Given request 1:
For the forum thread about the Nicolai prototype, state whether each statement agrees with the thread. Answer yes or no for each, and quote the deciding words.
(a) binary visions expects the efficiency numbers to surface during the testing stages.
(b) On the Nucleon model, the chain runs through the swingarm tubes.
(c) Shibby suggests that the brakes may be moved to the other side for the final production model.
Given request 2:
Resume the forum thread about the Nicolai prototype from the point at which it stops.
[Start of Document text]
That could be a "little" problem.

It wouldn't be better to make a simetric G-Boxx and Rohloff internals in order to have the chain on the usual side?

Drakon


----------



## binary visions (Jan 18, 2004)

Drakon said:


> And what about chain lube going to de disc pads through the disc rotor?
> 
> That could be a "little" problem.
> 
> ...


 I wouldn't worry about little stuff like that on a proto model. The Nicolai guys are smart, and they won't want chain lube all over their rotors - I'm sure there are plans for a solution in the final model.

I'd be interested to see the effiency numbers of a derailleur drive vs. Rohloff speedhub vs. frame mounted modified Rohloff...

I'm sure those numbers will not surface during these testing stages though


----------



## zedro (Jan 12, 2004)

binary visions said:


> I wouldn't worry about little stuff like that on a proto model. The Nicolai guys are smart, and they won't want chain lube all over their rotors - I'm sure there are plans for a solution in the final model.


yeah, you could easily set up an enclosed guard system since its a concentric setup. On the Nucleon model, the chain runs through the swingarm tubes which is pretty darn cool....


----------



## Shibby (Jan 13, 2004)

*Like this....*

Yeah, that is one of the coolest things I've seen. Wouldn't want to have to replace the chain though...looks like a b!tch to replace, or even to clean. Maybe they'll put the brakes on the other side for the final production model as well.
[End of Document text]
[Start of Given data]
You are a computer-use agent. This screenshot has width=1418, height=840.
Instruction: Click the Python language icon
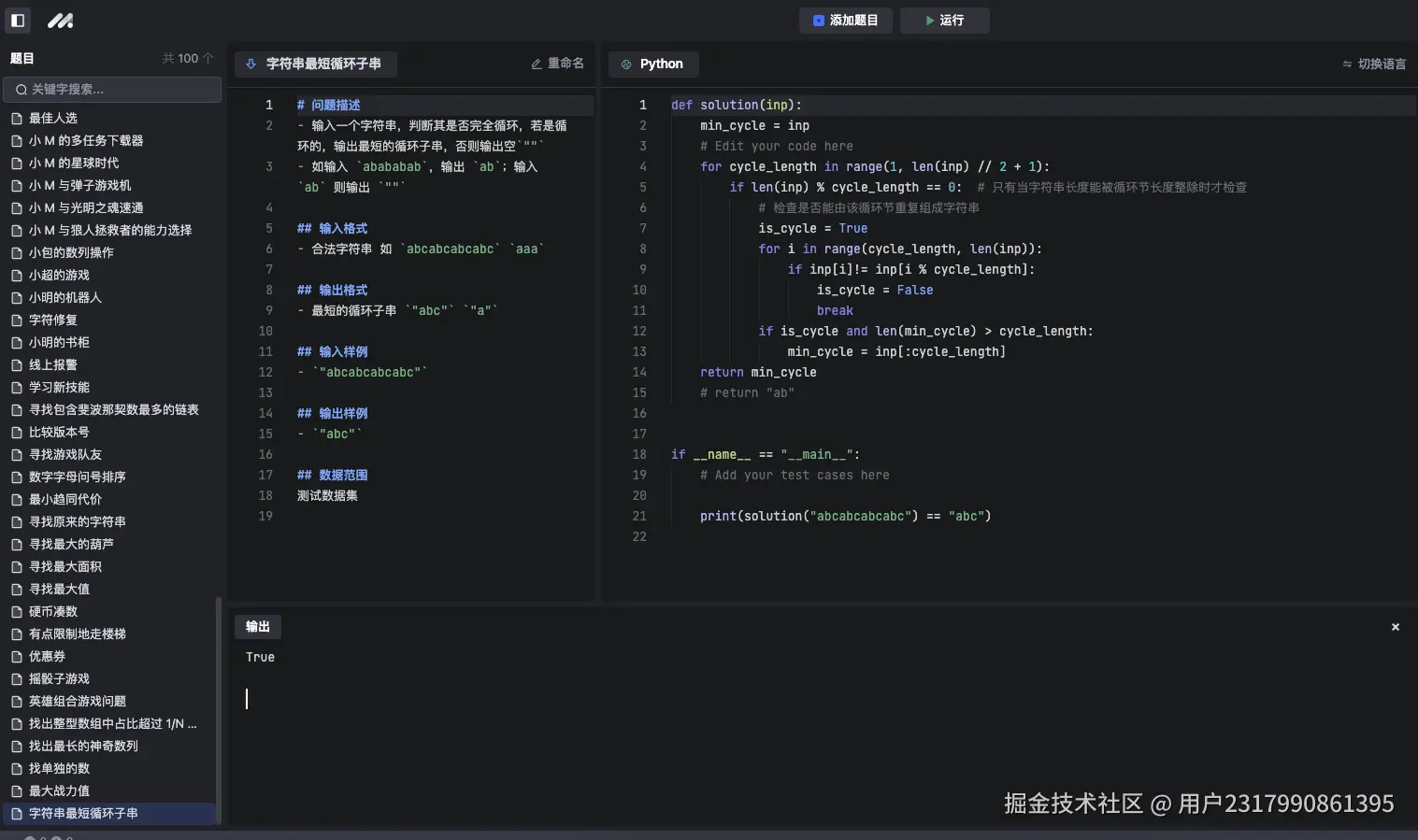click(624, 64)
[End of Given data]
Exercise answer 1:
(a) No: "I'm sure those numbers will not surface during these testing stages though"
(b) Yes: "On the Nucleon model, the chain runs through the swingarm tubes"
(c) Yes: "Maybe they'll put the brakes on the other side for the final production model as well."

Exercise answer 2:
zedro said:


> yeah, you could easily set up an enclosed guard system since its a concentric setup. On the Nucleon model, the chain runs through the swingarm tubes which is pretty darn cool....


----------



## Speedub.Nate (Dec 31, 2003)

Shibby said:


> Maybe they'll put the brakes on the other side for the final production model as well.


There's an idea! Cool setup -- my definition of top shelf bike porn.

I can't imagine chain lube on the rotor is going to be a huge issue though, unless someone is spraying it on as an aerosol and not wiping the chain afterwards.

My Speedhubs seep a little transmission oil out of the main seals -- enough to pick up a thick coat of dirt if left untouched -- and that has never affected the nearby rotor.


----------



## NRTH SHORE (Jan 24, 2004)

*how*

how much does nicolai fr frames go for in canadian dollars. g box and standard deralure?


----------



## zedro (Jan 12, 2004)

NRTH SHORE said:


> how much does nicolai fr frames go for in canadian dollars. g box and standard deralure?


they arent available yet


----------



## NRTH SHORE (Jan 24, 2004)

*04*

04 frames arn't avalable yet? i thought they were...:S


----------



## zedro (Jan 12, 2004)

NRTH SHORE said:


> 04 frames arn't avalable yet? i thought they were...:S


G-Boxx that is...just because they're on the website, doesnt mean you can get your hands on one. If they are avail, its certainly in limited number as i've heard about some other models. Contact Nicolai USA...why ask in a few month old thread tho....


----------



## NRTH SHORE (Jan 24, 2004)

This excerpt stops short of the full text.